- **PROBLEM REQUIREMENTS**:
Lines in the records below that contain the word "icon" must each be copied.

- **RECORDS**:
/---
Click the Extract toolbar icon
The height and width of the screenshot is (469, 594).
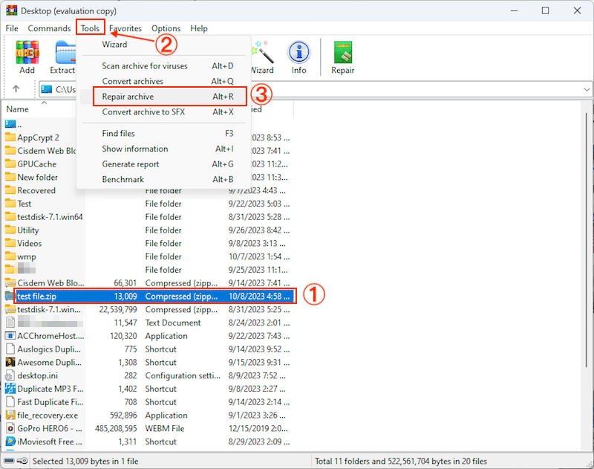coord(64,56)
\---
/---
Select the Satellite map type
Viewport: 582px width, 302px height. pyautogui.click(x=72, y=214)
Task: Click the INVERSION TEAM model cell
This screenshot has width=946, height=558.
\---
/---
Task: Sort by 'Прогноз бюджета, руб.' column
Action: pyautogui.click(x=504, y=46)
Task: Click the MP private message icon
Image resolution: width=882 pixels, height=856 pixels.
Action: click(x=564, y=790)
\---
- **EXERCISE OUTPUT**:
Click the Extract toolbar icon
Task: Click the MP private message icon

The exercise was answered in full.